There are other options to scale: KeyDB, Nats, Tarantool. See docs about available engines.

Strict client protocol

Centrifugo supports JSON and binary Protobuf protocols for client-server communication. The bidirectional protocol is defined by a strict schema and several ready-to-use SDKs wrap this protocol, handle asynchronous message passing, timeouts, reconnects, and various Centrifugo client API features. See detailed information about client real-time transports in a dedicated section.

Variety of real-time transports

The main transport in Centrifugo is WebSocket. For browsers that do not support WebSocket, Centrifugo provides its own bidirectional WebSocket emulation layer based on HTTP-streaming (using Fetch and Readable streams browser APIs) and SSE (EventSource). It also supports SockJS as an older but battle-tested WebSocket polyfill option. Additionally, WebTransport is supported in an experimental form.

In addition to bidirectional transports, Centrifugo also supports a unidirectional approach for real-time updates: using SSE (EventSource), HTTP-streaming, and GRPC unidirectional stream. Utilizing a unidirectional transport is sufficient for many real-time applications and does not require using our client SDKs – just native standards or GRPC-generated code.

See detailed information about client real-time transports in a dedicated section.

Flexible authentication

Centrifugo can authenticate connections by checking JWT (JSON Web Token) or by issuing an HTTP/GRPC request to your application backend upon a client connection to Centrifugo. It's possible to proxy original request headers or request metadata (in the case of a GRPC connection).

It supports the JWK specification.

Connection management

Connections can expire; developers can choose a way to handle connection refresh – using a client-side refresh workflow or a server-side call from Centrifugo to the application backend. Centrifugo provides APIs to disconnect users, unsubscribe users from channels, and inspect active channels.

Channel (room) concept

Centrifugo is a PUB/SUB server – users subscribe to channels to receive real-time updates. A message sent to a channel is delivered to all online channel subscribers.

Different types of subscriptions

Centrifugo supports client-side (initiated by the client) and server-side (forced by the server) channel subscriptions.

RPC over bidirectional connection

You can fully utilize bidirectional connections by sending RPC calls from the client-side to a configured endpoint on your backend. Calling RPC over WebSocket avoids sending headers on each request – thus reducing incoming traffic.

Online presence information

The online presence feature for channels provides information about active channel subscribers. Also, channel join and leave events (when someone subscribes/unsubscribes) can be received on the client side.

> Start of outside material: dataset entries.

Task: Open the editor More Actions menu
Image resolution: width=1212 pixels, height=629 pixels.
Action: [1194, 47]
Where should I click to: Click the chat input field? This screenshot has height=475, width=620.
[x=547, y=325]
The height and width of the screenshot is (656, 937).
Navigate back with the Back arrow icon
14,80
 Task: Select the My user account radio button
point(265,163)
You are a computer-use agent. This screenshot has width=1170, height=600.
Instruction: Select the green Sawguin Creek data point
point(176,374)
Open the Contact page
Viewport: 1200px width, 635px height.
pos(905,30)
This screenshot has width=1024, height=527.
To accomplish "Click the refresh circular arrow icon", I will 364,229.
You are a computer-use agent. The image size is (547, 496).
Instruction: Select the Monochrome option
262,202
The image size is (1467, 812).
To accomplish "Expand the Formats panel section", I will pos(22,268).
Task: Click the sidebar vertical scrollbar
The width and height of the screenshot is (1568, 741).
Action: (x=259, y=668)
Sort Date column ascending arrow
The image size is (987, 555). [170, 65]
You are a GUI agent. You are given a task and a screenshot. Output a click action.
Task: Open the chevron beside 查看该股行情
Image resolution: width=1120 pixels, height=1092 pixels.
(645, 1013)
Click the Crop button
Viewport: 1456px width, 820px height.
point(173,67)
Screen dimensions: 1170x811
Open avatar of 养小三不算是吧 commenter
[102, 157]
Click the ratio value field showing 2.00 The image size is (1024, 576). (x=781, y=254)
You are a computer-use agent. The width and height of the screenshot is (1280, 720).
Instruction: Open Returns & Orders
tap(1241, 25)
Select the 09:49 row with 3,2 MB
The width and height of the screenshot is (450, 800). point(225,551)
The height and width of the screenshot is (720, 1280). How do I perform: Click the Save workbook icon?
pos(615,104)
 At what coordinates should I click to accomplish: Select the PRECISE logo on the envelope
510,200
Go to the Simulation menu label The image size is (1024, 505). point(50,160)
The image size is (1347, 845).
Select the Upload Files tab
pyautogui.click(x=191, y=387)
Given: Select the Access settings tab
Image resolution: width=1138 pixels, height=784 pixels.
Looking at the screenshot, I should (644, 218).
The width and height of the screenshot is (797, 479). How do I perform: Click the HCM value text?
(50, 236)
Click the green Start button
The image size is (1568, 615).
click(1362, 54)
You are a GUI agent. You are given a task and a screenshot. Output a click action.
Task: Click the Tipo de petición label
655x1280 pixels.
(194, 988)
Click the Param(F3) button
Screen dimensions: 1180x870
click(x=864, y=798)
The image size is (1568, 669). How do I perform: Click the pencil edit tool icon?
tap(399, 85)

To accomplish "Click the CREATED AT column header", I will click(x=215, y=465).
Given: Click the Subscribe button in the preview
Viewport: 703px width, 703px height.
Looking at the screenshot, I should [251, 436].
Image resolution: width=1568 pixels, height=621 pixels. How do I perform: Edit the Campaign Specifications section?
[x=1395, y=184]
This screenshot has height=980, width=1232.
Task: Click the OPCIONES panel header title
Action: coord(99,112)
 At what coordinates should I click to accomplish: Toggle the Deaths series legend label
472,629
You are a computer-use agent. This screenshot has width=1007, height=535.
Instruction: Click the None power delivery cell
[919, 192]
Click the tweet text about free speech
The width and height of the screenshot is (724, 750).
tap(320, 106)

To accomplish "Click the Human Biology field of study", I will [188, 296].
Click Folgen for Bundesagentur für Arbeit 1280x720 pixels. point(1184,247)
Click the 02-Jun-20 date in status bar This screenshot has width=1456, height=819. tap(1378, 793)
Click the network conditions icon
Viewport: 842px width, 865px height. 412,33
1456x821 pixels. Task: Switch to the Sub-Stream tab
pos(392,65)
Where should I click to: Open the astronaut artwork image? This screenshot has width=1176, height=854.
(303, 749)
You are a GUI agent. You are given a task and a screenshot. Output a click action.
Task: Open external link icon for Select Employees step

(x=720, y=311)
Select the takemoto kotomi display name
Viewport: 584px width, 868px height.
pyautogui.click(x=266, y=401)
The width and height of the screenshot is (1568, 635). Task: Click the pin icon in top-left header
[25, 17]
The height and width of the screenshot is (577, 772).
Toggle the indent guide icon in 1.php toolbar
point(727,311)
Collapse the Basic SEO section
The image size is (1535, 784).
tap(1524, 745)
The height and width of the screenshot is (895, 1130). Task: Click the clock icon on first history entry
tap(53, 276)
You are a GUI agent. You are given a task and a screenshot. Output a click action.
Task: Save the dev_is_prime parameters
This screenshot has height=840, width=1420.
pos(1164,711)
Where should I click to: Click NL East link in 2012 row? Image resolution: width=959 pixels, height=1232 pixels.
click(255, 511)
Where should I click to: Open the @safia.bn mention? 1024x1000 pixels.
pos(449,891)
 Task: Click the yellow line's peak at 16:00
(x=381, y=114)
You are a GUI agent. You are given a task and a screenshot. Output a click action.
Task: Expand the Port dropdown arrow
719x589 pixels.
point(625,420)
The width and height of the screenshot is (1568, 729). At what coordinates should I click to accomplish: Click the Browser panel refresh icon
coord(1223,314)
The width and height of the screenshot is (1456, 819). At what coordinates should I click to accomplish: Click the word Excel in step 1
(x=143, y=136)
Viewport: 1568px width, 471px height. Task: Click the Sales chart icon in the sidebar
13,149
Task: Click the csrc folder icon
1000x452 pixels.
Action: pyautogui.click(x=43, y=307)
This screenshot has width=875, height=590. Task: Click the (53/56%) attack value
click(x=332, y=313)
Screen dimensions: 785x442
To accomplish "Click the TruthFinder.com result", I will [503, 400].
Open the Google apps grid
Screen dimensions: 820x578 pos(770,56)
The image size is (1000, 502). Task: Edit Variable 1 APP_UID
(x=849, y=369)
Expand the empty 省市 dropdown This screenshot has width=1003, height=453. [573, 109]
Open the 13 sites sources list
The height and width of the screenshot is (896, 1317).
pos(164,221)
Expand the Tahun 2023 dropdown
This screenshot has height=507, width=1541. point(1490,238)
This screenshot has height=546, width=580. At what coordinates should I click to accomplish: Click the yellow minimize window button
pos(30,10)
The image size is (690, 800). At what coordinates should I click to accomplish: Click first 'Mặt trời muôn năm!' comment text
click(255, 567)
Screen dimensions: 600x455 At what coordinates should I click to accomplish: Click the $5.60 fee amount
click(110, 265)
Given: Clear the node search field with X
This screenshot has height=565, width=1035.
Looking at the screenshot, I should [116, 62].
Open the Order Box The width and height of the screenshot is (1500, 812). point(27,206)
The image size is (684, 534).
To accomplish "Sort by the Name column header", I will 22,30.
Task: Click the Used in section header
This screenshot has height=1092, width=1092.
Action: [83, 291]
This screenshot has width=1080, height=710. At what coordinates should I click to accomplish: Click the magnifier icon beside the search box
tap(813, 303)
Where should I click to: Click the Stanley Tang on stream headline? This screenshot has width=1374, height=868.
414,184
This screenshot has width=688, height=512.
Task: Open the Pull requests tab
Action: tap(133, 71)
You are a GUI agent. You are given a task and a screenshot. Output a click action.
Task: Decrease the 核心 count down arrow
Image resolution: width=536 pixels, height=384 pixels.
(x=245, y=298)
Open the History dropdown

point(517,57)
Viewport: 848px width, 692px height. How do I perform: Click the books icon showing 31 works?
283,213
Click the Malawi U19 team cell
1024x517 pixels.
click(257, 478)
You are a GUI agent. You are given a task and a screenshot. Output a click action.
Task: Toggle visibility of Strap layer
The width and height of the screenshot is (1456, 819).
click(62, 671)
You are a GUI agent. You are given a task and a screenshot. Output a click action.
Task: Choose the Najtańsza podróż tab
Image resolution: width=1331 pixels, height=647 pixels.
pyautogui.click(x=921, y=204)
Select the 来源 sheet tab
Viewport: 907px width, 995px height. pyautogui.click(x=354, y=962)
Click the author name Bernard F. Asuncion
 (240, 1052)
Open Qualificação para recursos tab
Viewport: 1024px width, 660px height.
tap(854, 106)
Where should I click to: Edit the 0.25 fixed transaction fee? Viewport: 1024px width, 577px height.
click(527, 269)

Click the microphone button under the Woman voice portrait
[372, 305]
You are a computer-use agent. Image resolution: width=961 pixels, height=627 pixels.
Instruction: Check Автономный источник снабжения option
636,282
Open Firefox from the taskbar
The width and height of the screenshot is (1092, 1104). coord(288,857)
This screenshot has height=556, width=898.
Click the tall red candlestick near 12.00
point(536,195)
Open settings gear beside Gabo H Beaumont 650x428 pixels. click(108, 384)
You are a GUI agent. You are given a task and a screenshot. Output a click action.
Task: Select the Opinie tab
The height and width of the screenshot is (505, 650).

Message history in channels

Optionally, Centrifugo allows turning on history for publications in channels. This publication history has a limited size and retention period (TTL). With channel history, Centrifugo can help to survive the mass reconnect scenario – clients can automatically catch up on missed state from a fast cache thus reducing the load on your primary database. It's also possible to manually iterate over a history stream from the client or from the application backend side.

Embedded admin web UI

The built-in admin UI allows publishing messages to channels, looking at Centrifugo cluster information, and more.

Cross-platform

Centrifugo works on Linux, macOS, and Windows.

Ready to deploy

Centrifugo supports various deployment methods: in Docker, using prepared RPM or DEB packages, via a Kubernetes Helm chart. It supports automatic TLS with Let's Encrypt TLS, outputs Prometheus/Graphite metrics, and has an official Grafana dashboard for the Prometheus data source.

Open-source

Centrifugo stands on top of the open-source library Centrifuge (MIT license). The OSS version of Centrifugo is based on the permissive open-source license (Apache 2.0). All our official client SDKs and API libraries are MIT-licensed.

PRO features

Centrifugo PRO extends Centrifugo with several unique features which can provide interesting advantages for business adopters. For additional details, refer to the Centrifugo PRO documentation.